United States Court of Appeals
Fifth Circuit
F I L E D
IN THE UNITED STATES COURT OF APPEALS
December 14, 2006
FOR THE FIFTH CIRCUIT
______________________
Charles R. Fulbruge III
No. 05-41768 Clerk
______________________
UNITED STATES OF AMERICA
Plaintiff-Appellee
versus
JOSE ROBLES-RODRIGUEZ
Defendant-Appellant
___________________________________________________
Appeal from the United States District Court for
the Southern District of Texas
(05-CR-30)
__________________________________________________
Before GARWOOD, DENNIS, and OWEN, Circuit Judges.
PER CURIAM:1
Jose Robles-Rodriguez appeals the district court’s
determination that his offense of knowing possession in
a federal correctional facility of a prohibited object,
in violation of 18 U.S.C. §§ 1791, constitutes a crime
of violence for the purposes of U.S.S.G. § 4B1.2. For
the reasons below, we affirm.
1
Pursuant to 5th Cir. R. 47.5, the court has determined that
this opinion should not be published and is not precedent except
under the limited circumstances set forth in 5th Cir. R. 47.5.4.
1
Mr. Robles is presently an inmate at a federal
prison in Texas. At the time of the offense at issue,
Robles had prior convictions for delivery of cocaine and
assault with a deadly weapon. On October 24, 2004, he
failed to clear a metal detector and was searched. A
prison employee found a six-inch metal “shank” - a piece
of metal with tape on one end and sharpened to a point
on the other, designed and intended to be used as a
weapon - concealed in Robles’s left sleeve. Robles
claimed he had the shank for self-protection.
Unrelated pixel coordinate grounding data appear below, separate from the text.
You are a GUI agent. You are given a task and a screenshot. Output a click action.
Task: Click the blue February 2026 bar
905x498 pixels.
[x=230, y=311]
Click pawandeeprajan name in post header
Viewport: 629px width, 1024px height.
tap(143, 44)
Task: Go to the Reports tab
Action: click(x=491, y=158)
Robles pleaded guilty to one count of knowing
possession in a federal correctional facility of a
prohibited object. See 18 U.S.C. §§ 1791(a)(2), (b)(3),
(d)(1)(B). Robles’s presentence investigation report
(PSR) enhanced his base offense level from 13 to 17,
based on the determination that the instant offense
placed Robles into the category of “career offender”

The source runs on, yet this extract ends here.